§ What is needed: Swap "width and height" for "size" in the listing from its start through the line containing "file-row: 10.【基础通关】基本经济制度——分配制度.mp4 2024-07-15 15:0… is", leaving everything else unchanged and leaving out the pictures.

§ Available data:

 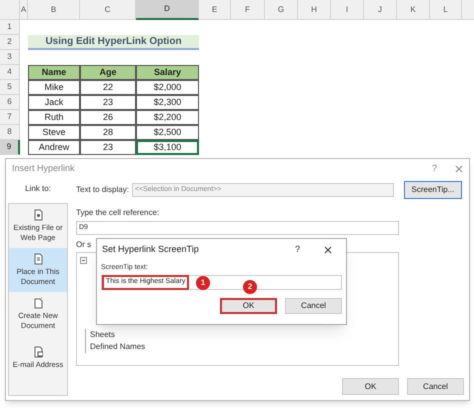 What do you see at coordinates (468, 10) in the screenshot?
I see `header-background` at bounding box center [468, 10].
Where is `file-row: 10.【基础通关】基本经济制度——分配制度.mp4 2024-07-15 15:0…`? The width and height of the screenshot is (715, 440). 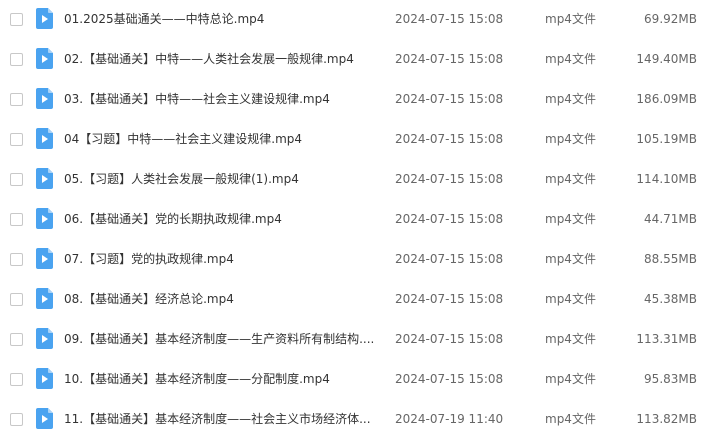
file-row: 10.【基础通关】基本经济制度——分配制度.mp4 2024-07-15 15:0… is located at coordinates (358, 380).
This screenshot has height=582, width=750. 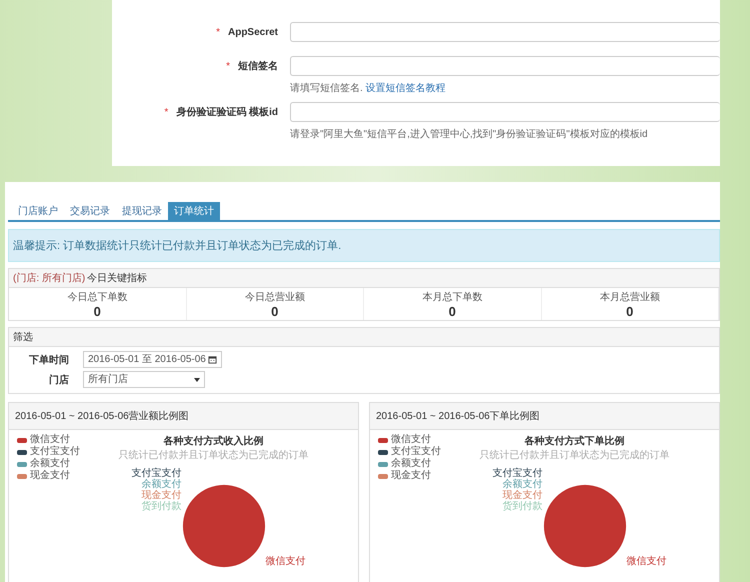 What do you see at coordinates (406, 88) in the screenshot?
I see `tutorial-link: 设置短信签名教程` at bounding box center [406, 88].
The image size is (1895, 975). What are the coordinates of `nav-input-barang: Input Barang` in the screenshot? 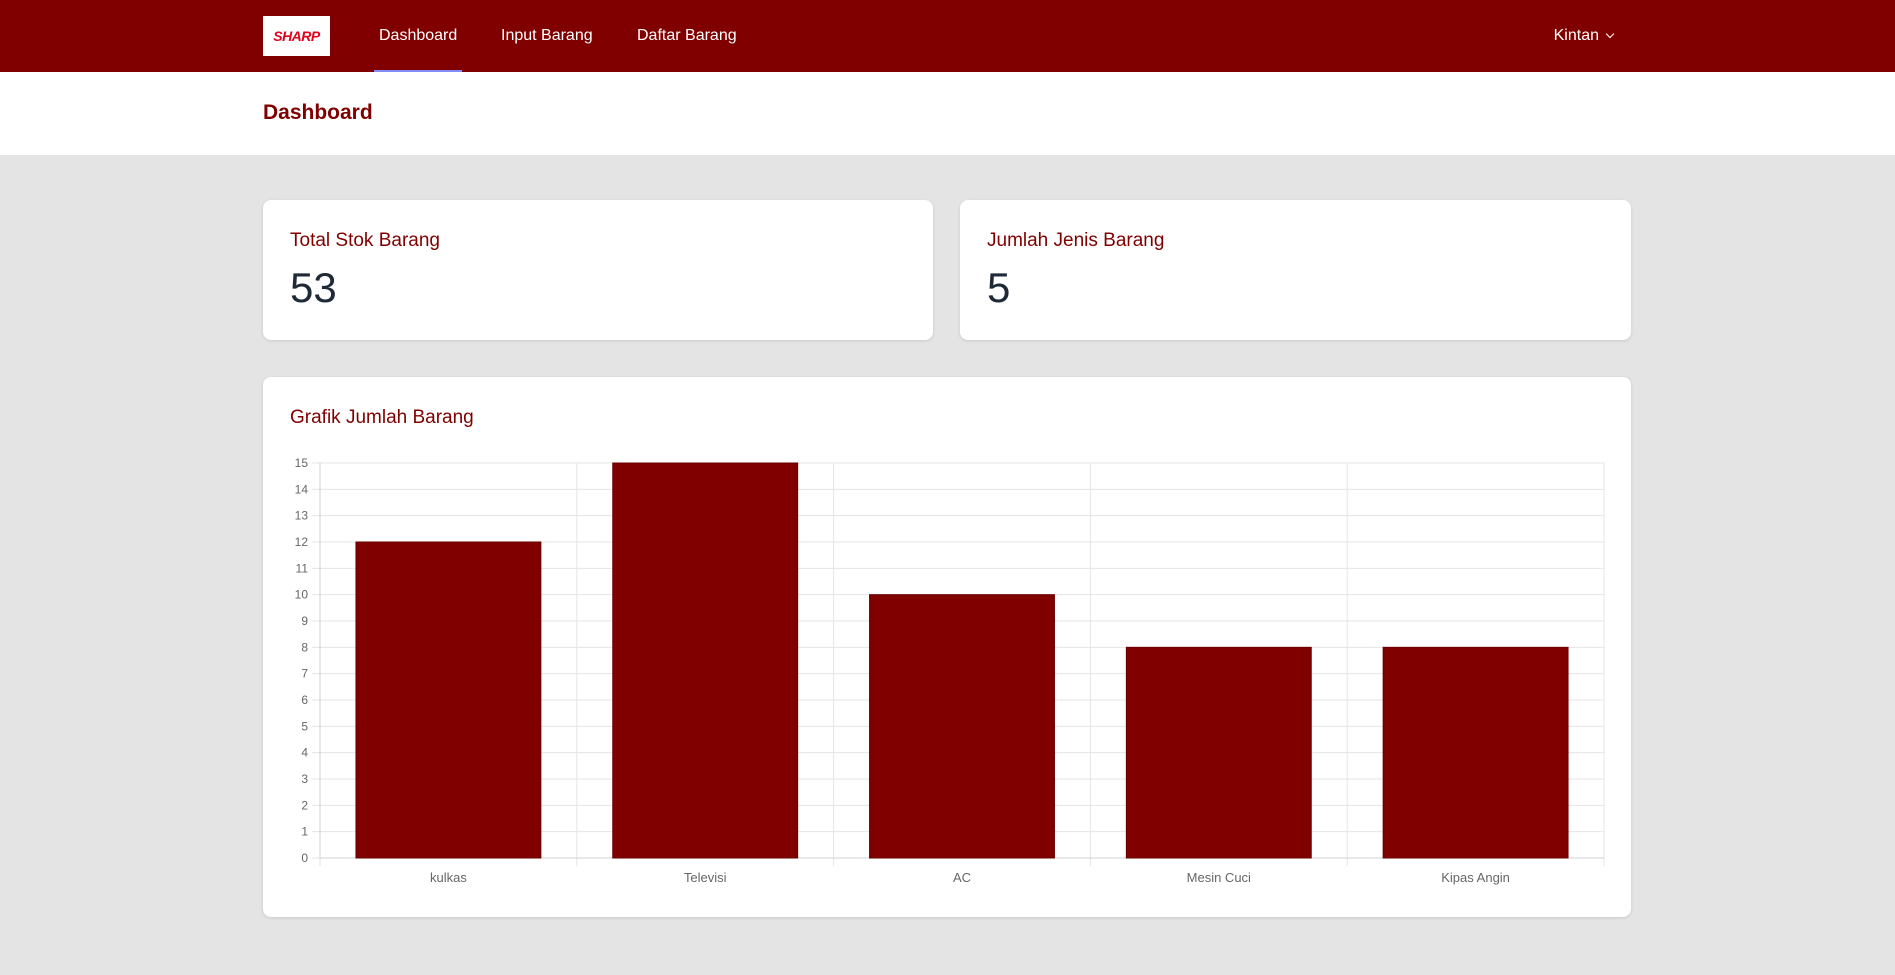 It's located at (547, 36).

§ Written reply:
  What do you see at coordinates (468, 10) in the screenshot?
I see `header-background` at bounding box center [468, 10].
Where is `file-row: 10.【基础通关】基本经济制度——分配制度.mp4 2024-07-15 15:0…`? The size of the screenshot is (715, 440). 
file-row: 10.【基础通关】基本经济制度——分配制度.mp4 2024-07-15 15:0… is located at coordinates (358, 380).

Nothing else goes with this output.